«Каждый из вас должен мне по сотне нацистских скальпов», — напутствует свою команду перед заброской в оккупированную Францию сержант Альдо Рейн, обладатель придурочных усов и героической челюсти. Он ненавидит фашистов, по понятным причинам его прозвали Апачем, а в возглавляемый им отряд «бесславных ублюдков» входят лучшие евреи со всей Америки, питающие к немцам аналогичные чувства. Помимо скальпирования, в меню входит разнос вражеских голов бейсбольной битой в исполнении Жида-медведя, а также вырезание свастики на лбу охотничьим ножом. Поначалу сугубо партизанская миссия десантников-изуверов становится куда серьезнее, когда выясняется, что в маленьком парижском кинотеатре на премьеру фильма «Гордость нации» соберется вся верхушка Рейха. С другой стороны, хозяйка кинотеатра, лишившаяся по милости эсэсовской ищейки Ханса Ланды семьи и выжившая лишь чудом еврейка Шошанна Дрейфус, готовится зачитать фашистам отходную собственного сочинения.
Конец войны близок как никогда.
После парного танца Квентина Тарантино и Мелани Лоран на красной дорожке Каннского кинофестиваля о «Бесславных ублюдках» говорить совершенно не хотелось. Еще меньше говорить о них хочется после их просмотра. Нет, картина вызывает целый ряд непреодолимых желаний: кричать, говорить цитатами, изображать Брэда Питта, который после невнятного Бенджамина Баттона сыграл одну из своих лучших ролей, но думать о том, что всем этим мастер хотел сказать, не хочется совсем. Режиссер, которого поклонники уже давно записали в классики, а злопыхатели (и завистники) считают талантливым бастардом (ублюдком) из видеопроката, в своих последних фильмах вышел на какой-то недосягаемый уровень акробатической легкости. И взятая планка, конечно, в наименьшей степени лежит в сфере высоколобого киноискусства.

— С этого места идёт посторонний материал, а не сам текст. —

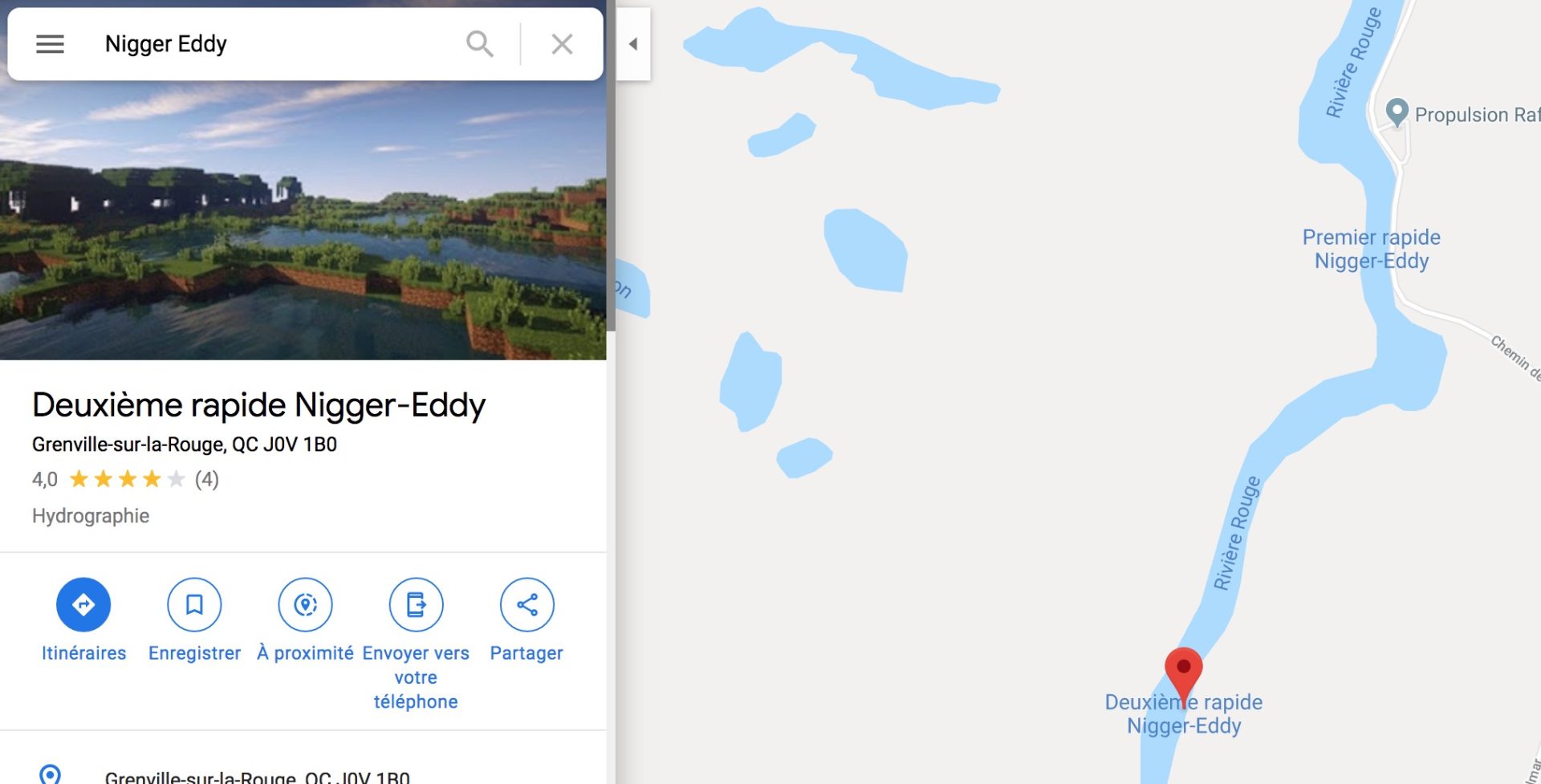Click the address pin icon in the details list

click(x=50, y=774)
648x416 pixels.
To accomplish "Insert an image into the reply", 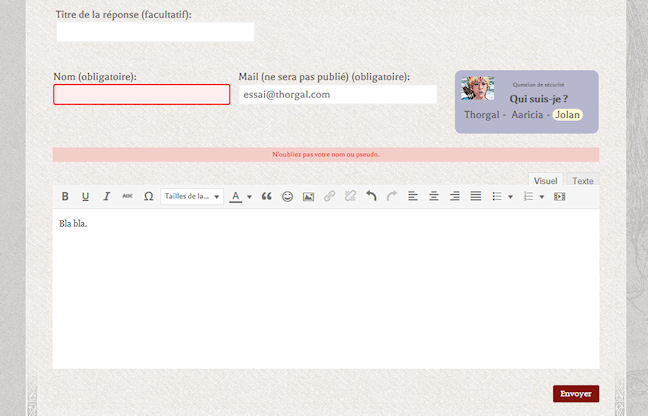I will pos(309,197).
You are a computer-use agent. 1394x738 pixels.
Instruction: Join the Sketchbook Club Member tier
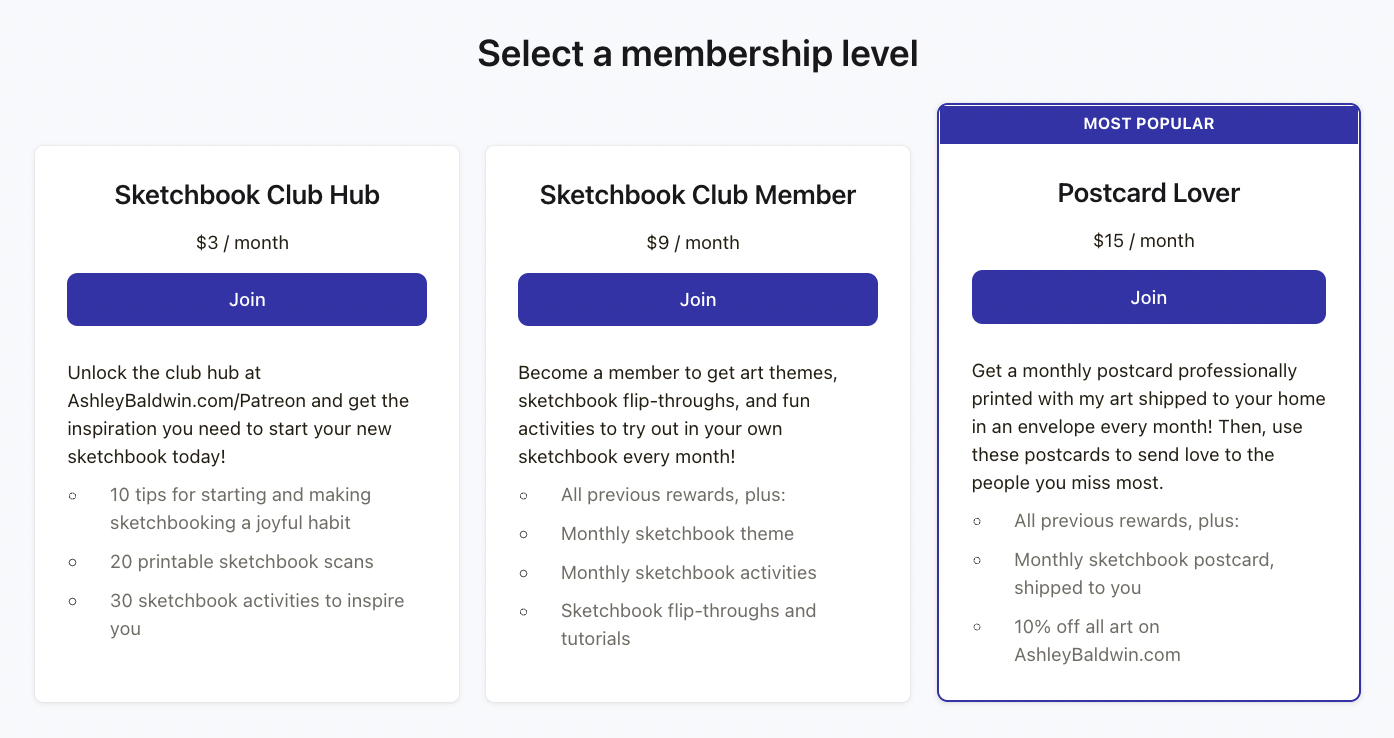click(697, 299)
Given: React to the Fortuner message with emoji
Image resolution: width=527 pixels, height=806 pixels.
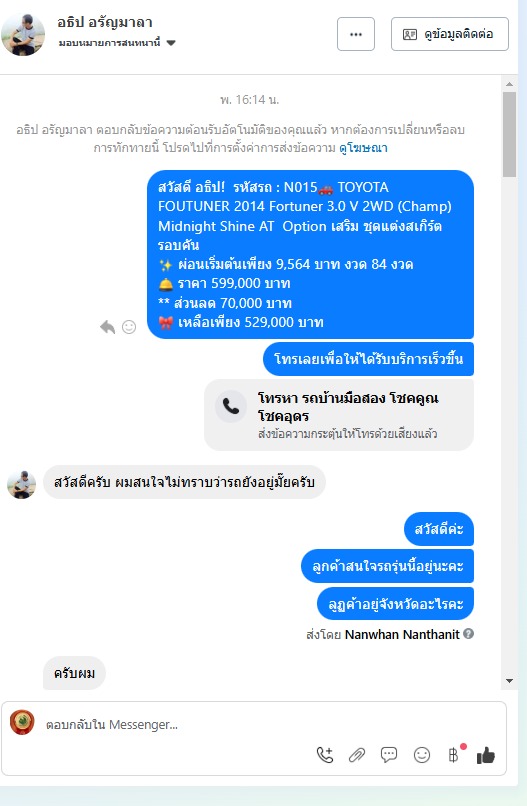Looking at the screenshot, I should click(129, 327).
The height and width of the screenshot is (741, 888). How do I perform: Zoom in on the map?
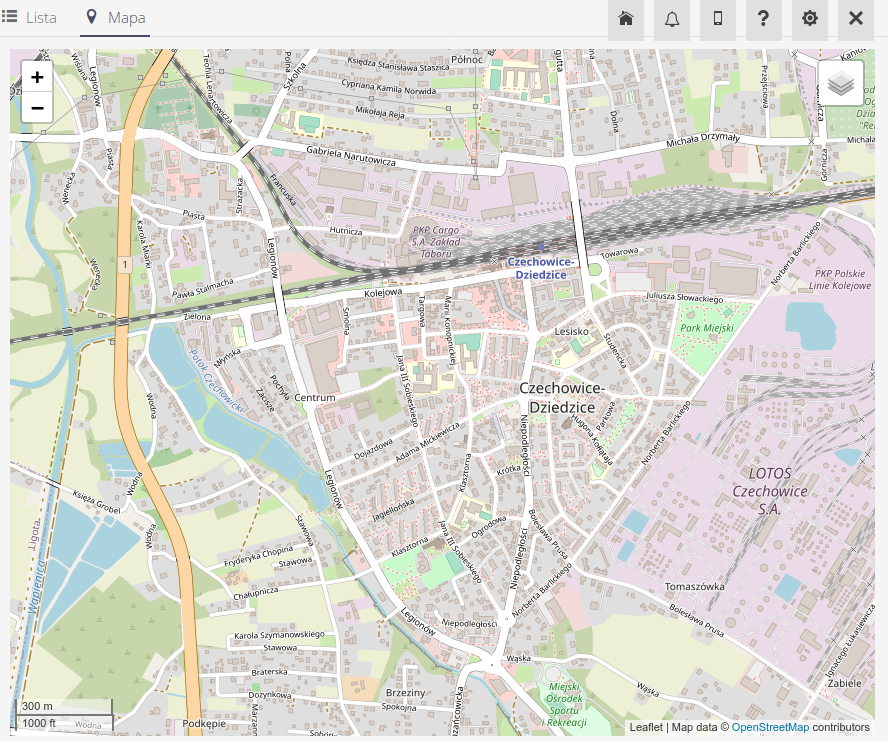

Претензии критиков, с прохладцей принявших «Бесславных ублюдков» в Канне, в общем, понятны. Творческий метод Тарантино, при всех бесспорных драматургических достоинствах, не менялся со времен если не дебютных «Бешеных псов», то уж точно с «Криминального чтива». За лихими постмодернистскими кульбитами легко было не заметить, как менялась только интонация – тяга к жестокости все больше уступала место нежной любви к женским пяткам, большим пушкам и любимым фильмам. Конкретно в «Ублюдках» он взял штампы итальянского военного трэша (оригинальные «Бесславные ублюдки» Энцо Кастеллари, название которых Тарантино позаимствовал шутки ради, рассказывали о четверке американских солдатов-отморозков, захватывающих боеголовку к «Фау-2»), спагетти-вестернов и еще столь же любимых низких жанров, отрезал самые яркие кусочки, а потом собрал в один фильм, который вдруг оказался не кособоким гомункулом, а диким, но, как всегда, обаятельным.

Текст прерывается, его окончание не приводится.